Quel bilan, six ans plus tard, peut-on tirer à la fois de la libre circulation et des mesures d’accompagnement d’un point de vue syndical?

Si on compare notre système de protection avec ceux des autres pays européens, il ne fait pas de doute que nous disposons maintenant avec le Luxembourg du meilleur. A titre d’exemple, la «règle des 8 jours», qui impose aux entreprises étrangères d’annoncer 8 jours à l’avance avec qui, où et quand elles détachent leurs employés en Suisse, est la plus avancée. Or, dans la plupart des Pays de l’UE, cette règle est de 1 ou 2 jours seulement. C’est d’ailleurs une des raisons pour lesquelles la Commission européenne dans les négociations en cours avec la Suisse exige un démantèlement de nos mesures protectrices.
Ceci dit, si on regarde ce qui se passe dans la réalité quotidienne, le dispositif existant n’exclut de loin pas les cas de dumping… surtout dans les cantons, qui ne font pas leur boulot, à savoir qui n’appliquent que partiellement le dispositif en vigueur.

Bien sûr, il faudrait encore obtenir tout le reste de ce que nous avons jusqu’ici revendiqué (comme par exemple une meilleure protection légale des délégué•e•s syndicaux/ales).
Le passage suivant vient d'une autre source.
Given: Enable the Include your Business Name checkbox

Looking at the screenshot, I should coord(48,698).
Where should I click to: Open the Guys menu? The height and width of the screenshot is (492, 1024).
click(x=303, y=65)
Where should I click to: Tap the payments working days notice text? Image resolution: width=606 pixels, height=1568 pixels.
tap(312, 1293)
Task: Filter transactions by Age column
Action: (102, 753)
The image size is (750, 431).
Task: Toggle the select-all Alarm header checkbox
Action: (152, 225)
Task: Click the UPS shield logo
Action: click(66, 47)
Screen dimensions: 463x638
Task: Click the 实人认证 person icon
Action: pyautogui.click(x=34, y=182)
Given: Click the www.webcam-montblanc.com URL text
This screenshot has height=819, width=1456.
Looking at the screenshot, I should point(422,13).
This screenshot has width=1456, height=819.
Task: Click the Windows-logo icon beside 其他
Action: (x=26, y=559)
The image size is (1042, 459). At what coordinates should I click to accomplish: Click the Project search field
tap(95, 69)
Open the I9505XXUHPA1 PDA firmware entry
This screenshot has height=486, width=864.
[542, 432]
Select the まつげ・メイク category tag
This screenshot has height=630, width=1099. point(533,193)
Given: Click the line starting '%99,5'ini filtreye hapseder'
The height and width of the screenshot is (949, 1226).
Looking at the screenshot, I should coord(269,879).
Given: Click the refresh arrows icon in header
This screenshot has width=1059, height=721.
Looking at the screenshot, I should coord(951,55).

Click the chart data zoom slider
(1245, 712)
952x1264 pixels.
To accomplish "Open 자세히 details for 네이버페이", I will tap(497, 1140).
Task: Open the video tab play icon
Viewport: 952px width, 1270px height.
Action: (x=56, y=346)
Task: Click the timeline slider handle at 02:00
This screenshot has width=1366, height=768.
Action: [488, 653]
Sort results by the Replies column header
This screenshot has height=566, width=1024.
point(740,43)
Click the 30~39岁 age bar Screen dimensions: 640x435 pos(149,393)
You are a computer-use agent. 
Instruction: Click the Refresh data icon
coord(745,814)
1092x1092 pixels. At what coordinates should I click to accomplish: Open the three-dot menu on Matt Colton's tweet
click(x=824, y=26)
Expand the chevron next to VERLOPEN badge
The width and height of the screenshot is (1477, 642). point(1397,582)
Mais il n’y a pas à se faire d’illusions: tant qu’il nous faudra vivre dans un système capitaliste, nous aurons à nous battre contre des phénomènes de dumping social. Et ce n’est sans doute pas une politique de refus des accords bilatéraux, de voie solitaire, de réintroduction d’un système de contingentement de l’immigration (source de graves discriminations, comme notre passé l’enseigne!), qui constitue une alternative sérieuse. Notre système anti-dumping amélioré constitue une partie du remède. L’autre est le renforcement organisationnel des syndicats. Des syndicats numériquement forts et avec un solide réseau de personnes de confiance, assurant le rôle d’antennes sur les lieux de travail, voilà l’«assurance-vie» anti-dumping la plus efficace!